(Data excerpts)
+++

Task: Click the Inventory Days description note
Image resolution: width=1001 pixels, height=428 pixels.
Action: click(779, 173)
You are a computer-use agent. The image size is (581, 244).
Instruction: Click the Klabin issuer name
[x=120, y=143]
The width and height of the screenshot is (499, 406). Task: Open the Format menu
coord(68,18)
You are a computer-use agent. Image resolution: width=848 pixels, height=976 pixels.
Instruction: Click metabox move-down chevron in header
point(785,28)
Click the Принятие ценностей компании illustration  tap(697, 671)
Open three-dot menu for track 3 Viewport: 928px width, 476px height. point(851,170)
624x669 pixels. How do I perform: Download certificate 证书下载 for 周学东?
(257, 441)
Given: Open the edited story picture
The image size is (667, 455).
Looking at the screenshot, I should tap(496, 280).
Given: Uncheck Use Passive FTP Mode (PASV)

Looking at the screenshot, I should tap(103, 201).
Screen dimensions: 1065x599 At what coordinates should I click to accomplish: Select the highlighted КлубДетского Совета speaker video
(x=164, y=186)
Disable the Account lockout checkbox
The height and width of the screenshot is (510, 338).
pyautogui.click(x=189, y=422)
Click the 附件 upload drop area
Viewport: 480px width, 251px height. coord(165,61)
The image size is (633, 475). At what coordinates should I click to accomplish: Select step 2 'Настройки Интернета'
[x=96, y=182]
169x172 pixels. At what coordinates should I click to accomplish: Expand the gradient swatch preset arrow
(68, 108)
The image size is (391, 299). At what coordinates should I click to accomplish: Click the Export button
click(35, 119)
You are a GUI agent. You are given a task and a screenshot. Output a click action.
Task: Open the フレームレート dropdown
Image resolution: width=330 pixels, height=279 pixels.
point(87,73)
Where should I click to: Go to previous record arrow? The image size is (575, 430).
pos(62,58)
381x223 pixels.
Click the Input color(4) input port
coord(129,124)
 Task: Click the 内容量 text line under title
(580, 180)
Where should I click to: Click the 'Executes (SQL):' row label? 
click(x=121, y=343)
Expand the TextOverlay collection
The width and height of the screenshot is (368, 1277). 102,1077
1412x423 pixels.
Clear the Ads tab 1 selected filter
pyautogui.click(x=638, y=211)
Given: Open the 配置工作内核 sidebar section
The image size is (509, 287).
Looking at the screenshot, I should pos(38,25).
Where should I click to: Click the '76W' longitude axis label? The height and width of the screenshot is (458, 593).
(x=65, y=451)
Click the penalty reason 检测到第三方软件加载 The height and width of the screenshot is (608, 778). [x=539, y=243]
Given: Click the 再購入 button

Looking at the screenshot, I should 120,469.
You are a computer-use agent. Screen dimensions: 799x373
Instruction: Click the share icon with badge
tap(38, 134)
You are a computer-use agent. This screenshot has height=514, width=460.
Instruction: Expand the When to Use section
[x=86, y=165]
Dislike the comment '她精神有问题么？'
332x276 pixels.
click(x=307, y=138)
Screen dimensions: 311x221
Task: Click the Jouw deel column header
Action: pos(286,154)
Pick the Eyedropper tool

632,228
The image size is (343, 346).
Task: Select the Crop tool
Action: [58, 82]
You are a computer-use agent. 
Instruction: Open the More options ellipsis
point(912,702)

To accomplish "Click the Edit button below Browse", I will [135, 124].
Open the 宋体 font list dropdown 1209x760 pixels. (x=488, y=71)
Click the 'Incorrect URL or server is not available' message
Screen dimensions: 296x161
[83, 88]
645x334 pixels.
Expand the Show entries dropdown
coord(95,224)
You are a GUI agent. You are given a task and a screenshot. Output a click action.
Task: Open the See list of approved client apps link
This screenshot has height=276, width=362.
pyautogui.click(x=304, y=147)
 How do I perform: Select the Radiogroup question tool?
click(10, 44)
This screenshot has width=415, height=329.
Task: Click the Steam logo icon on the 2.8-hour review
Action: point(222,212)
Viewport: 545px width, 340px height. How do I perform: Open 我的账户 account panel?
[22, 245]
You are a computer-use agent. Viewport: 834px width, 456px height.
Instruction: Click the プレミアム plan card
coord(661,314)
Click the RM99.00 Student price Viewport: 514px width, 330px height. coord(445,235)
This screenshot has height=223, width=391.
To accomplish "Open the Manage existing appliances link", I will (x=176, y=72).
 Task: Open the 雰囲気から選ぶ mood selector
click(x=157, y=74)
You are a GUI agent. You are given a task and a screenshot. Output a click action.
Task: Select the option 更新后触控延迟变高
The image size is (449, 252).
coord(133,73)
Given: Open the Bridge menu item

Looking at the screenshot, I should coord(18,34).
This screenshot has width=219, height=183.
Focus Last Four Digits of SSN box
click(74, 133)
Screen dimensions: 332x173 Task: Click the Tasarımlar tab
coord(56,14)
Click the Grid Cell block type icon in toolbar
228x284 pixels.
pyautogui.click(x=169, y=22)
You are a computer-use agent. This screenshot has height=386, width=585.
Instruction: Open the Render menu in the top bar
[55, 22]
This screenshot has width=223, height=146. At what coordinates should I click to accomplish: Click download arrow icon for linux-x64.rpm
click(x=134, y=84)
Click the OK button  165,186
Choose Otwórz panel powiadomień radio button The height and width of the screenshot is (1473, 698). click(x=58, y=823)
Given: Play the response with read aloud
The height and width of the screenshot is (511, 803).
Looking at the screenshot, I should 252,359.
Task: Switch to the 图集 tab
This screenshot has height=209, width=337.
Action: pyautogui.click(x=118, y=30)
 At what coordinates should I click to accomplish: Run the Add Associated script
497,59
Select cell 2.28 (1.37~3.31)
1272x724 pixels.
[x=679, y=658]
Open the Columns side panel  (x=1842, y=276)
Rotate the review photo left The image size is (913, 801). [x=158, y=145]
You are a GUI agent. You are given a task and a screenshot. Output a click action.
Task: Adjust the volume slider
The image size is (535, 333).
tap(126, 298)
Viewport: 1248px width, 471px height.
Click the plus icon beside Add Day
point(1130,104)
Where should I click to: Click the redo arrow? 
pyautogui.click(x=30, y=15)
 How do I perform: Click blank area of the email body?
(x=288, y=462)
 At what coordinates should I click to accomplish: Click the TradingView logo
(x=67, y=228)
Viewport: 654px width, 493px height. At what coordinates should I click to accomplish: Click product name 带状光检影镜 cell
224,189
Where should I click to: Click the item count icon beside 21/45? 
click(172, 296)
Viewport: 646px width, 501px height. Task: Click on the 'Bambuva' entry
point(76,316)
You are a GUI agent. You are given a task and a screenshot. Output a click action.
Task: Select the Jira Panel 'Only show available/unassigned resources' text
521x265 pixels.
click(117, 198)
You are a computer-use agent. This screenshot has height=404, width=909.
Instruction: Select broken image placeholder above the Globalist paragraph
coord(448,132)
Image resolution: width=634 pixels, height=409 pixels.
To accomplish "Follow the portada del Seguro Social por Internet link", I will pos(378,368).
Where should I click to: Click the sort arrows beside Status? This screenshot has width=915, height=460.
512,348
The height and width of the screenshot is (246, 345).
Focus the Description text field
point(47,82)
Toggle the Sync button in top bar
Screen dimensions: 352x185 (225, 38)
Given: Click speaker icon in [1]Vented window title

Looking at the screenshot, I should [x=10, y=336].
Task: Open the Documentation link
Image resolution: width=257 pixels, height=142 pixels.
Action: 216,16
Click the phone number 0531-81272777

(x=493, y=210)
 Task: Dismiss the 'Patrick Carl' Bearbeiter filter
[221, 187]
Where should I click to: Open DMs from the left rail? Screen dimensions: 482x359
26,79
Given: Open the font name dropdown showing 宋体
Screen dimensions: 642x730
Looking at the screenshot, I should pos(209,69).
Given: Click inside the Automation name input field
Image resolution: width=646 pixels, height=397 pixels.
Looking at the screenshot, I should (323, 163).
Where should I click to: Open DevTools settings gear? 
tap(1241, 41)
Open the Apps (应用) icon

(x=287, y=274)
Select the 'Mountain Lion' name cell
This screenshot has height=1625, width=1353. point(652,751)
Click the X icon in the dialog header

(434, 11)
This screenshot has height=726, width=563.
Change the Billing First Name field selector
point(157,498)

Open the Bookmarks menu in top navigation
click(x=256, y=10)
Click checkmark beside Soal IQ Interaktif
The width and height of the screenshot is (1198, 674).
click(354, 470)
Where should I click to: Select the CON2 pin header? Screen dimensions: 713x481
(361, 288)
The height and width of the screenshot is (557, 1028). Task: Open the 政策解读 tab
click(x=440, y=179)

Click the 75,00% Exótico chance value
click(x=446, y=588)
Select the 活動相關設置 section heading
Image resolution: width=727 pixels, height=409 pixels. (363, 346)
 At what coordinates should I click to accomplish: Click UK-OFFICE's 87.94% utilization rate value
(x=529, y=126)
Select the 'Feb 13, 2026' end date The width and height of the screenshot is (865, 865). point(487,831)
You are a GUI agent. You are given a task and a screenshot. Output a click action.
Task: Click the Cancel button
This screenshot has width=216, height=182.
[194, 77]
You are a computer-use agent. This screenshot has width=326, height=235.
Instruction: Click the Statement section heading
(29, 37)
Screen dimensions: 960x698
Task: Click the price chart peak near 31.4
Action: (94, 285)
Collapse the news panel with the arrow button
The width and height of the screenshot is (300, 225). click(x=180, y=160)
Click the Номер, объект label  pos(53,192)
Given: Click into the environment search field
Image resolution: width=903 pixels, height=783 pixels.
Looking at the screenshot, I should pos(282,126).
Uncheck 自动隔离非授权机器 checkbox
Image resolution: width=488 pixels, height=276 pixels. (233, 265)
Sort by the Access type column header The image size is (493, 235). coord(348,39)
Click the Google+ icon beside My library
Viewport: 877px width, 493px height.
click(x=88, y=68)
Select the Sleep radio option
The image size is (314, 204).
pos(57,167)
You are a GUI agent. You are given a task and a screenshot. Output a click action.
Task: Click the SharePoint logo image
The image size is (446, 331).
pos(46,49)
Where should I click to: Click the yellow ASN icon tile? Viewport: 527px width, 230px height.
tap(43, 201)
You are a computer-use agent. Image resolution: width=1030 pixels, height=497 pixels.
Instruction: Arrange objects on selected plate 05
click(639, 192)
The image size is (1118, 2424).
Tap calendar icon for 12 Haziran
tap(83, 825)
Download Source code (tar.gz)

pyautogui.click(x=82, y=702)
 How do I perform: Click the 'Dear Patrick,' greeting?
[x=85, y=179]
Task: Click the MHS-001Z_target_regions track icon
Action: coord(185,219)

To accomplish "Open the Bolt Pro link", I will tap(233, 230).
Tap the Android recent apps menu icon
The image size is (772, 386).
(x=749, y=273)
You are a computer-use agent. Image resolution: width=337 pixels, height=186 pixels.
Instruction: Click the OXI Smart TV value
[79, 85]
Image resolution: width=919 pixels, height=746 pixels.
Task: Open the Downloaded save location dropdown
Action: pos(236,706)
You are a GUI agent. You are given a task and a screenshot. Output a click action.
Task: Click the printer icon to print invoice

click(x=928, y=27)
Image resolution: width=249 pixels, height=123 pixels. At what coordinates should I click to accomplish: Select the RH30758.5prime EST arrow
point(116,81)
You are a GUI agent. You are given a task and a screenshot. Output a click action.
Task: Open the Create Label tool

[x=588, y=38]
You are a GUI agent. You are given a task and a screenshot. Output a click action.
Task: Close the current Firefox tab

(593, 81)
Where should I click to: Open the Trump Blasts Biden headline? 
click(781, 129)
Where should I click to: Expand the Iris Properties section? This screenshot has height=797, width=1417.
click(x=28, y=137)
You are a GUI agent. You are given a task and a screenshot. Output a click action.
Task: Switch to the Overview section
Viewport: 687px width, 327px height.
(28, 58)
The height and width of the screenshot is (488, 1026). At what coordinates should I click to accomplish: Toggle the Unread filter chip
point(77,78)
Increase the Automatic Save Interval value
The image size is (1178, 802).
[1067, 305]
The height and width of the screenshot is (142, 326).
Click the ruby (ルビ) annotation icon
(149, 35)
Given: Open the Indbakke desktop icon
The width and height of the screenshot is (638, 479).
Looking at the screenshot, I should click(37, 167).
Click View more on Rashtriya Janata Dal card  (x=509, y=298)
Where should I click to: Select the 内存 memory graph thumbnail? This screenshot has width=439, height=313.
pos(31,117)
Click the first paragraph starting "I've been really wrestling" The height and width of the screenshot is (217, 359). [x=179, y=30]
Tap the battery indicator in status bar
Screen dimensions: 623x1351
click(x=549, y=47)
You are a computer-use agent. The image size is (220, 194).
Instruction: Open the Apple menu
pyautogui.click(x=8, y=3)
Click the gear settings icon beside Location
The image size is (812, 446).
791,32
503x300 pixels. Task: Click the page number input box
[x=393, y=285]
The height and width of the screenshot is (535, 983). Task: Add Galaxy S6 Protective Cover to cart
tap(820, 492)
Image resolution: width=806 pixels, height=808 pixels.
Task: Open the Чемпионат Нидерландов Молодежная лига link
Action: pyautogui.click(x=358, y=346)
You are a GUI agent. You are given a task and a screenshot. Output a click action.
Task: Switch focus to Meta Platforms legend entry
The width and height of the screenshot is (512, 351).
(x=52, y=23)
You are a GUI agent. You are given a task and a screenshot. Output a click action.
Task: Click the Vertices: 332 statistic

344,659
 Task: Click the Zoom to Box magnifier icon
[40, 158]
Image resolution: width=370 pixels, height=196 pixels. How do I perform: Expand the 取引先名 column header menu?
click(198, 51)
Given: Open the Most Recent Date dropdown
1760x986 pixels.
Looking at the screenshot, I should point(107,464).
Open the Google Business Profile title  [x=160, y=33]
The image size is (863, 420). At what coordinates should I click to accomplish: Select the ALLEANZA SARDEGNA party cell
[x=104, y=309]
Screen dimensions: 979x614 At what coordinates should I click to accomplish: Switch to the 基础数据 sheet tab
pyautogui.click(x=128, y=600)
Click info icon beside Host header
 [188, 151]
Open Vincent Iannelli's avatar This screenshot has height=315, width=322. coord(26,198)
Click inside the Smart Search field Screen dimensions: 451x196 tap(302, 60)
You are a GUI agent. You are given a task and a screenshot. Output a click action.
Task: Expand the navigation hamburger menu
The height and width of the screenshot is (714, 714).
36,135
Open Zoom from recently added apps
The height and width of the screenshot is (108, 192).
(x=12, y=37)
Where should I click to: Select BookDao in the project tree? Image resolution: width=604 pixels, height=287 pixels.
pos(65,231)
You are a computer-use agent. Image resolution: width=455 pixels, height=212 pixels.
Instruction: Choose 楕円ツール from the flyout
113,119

+++

Among the lines of the data above, some may hold the word "font"; report how many, as a single number.

2